The supervisor delegates scoped work to workers when supported.
Workers return structured reports.
The supervisor verifies, routes repairs if needed, and gives you the final result.

If you only want a normal quick edit, do not invoke $workflow-supervisor.

CLI Reference

Common commands:

workflow-supervisor list
workflow-supervisor validate
workflow-supervisor doctor --agent all
workflow-supervisor install --agent codex --scope user
workflow-supervisor install --agent claude-code --scope user
workflow-supervisor install --agent all --scope project --project .
workflow-supervisor emit-context --agent generic --out AGENTS.md
workflow-supervisor validate-dossier .workflow/dossiers/WU-001-implementer.yaml --role implementer --unit WU-001 --json
workflow-supervisor delegate --agent codex --role implementer --unit WU-001 --cwd . --dossier .workflow/dossiers/WU-001-implementer.yaml
workflow-supervisor delegate --agent claude-code --role verifier --unit WU-001 --cwd . --dossier .workflow/dossiers/WU-001-verifier.yaml
workflow-supervisor delegate-doctor --agent all --probe --require-pass

The package exposes two binary names:

workflow-supervisor
workflow-skills

workflow-skills is kept as an alias. Prefer workflow-supervisor in user-facing instructions.

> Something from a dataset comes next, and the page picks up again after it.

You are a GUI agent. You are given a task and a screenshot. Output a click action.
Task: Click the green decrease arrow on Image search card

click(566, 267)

Codex, Claude Code, And Generic Targets

Codex support uses:

SKILL.md
agents/openai.yaml
the codex CLI adapter for delegated workers

Claude Code support uses:

the same SKILL.md folders
the claude CLI adapter for delegated workers
optional emitted context through CLAUDE.md

The presence of agents/openai.yaml does not mean Claude Code is unsupported. It only means Codex has a specific metadata format.

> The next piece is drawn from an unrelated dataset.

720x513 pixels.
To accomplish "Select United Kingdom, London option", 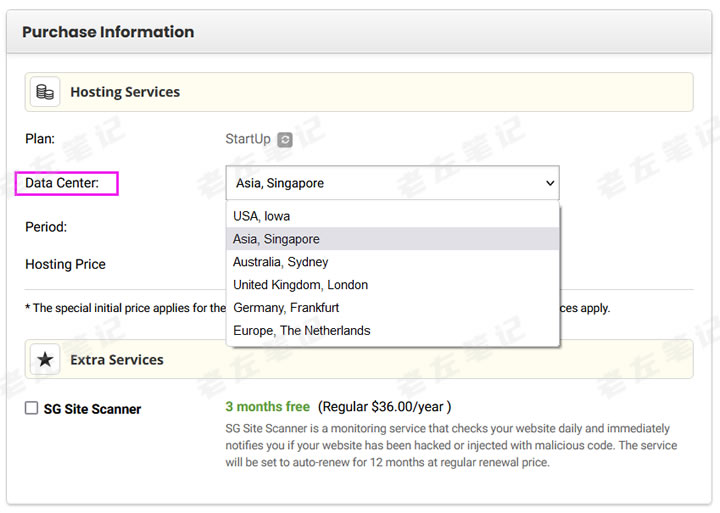I will (301, 285).
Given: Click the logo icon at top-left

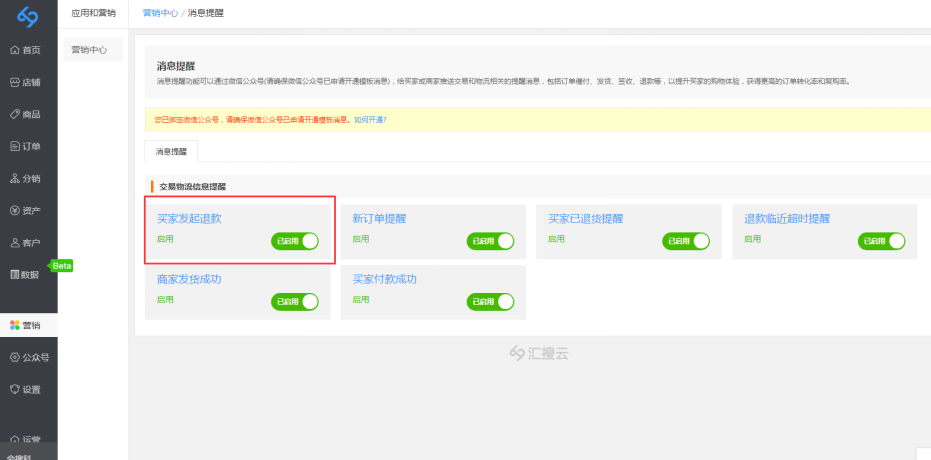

Generic support is for custom Markdown-reading agent setups:

npx workflow-supervisor emit-context --agent generic --skills workflow-supervisor,workflow-docs --out AGENTS.md

Generic is not a certified worker delegation target.

Package Layout

skills/                  Skill instructions
skills/*/agents/          Agent metadata, including Codex openai.yaml files
schemas/                 DossierV1 and WorkerReportV1 schemas
adapters/                Codex and Claude Code delegate command arrays
docs/                    CLI, artifact, compatibility, and troubleshooting docs
assets/                  README image assets
bin/workflow-skills.mjs  Installer, validator, delegation wrapper, and command dispatch

The npm package includes:

skills
adapters
schemas
docs
assets
bin
README.md
LICENSE

Publishing Checklist

Before publishing:

npm run validate
npm pack --dry-run

npm run validate checks skill structure, adapter metadata, schema artifacts, and the test suite.

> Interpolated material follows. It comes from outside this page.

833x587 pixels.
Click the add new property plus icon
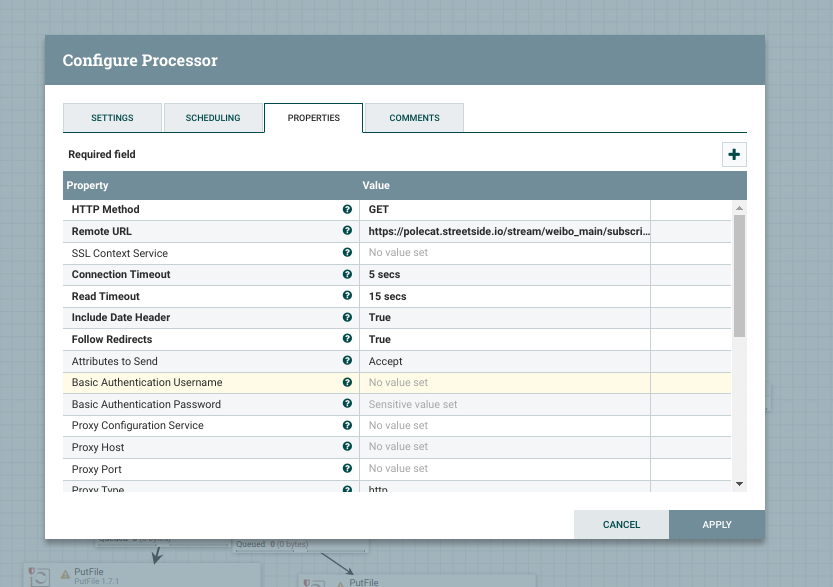734,155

npm pack --dry-run shows exactly what will be included in the npm package.

The package also has:

prepublishOnly: runs npm run validate
engines.node: >=18
license: MIT
bin.workflow-supervisor: bin/workflow-skills
bin.workflow-skills: bin/workflow-skills

Rules For Agents Reading This README

If you are an agent using this package:

Do not start work before complete intake.
Do not infer missing permissions from words like "autonomous", "generate", or "work until done".
If $workflow-supervisor is explicit, select lean_work_unit_runner, strict_full_workflow, or planning_only before heavy planning.
Always keep work units explicit; lean mode uses a compact ledger instead of full per-unit ceremony.
Do not delegate without a valid DossierV1.
Use separate worker agents in strict or explicitly delegated work, not by default for lean execution.
Treat same-session verification as focused-check or self-check, not independent-verifier.
Trust only structured WorkerReportV1 results from delegated workers.
Treat verifier edits as invalid.
Keep .workflow/ ignored and local unless the user explicitly asks to publish it.

The promise is not magic autonomy. The promise is disciplined supervision: clear setup, bounded work, scoped workers, structured reports, evidence, repair, and a clean final handoff.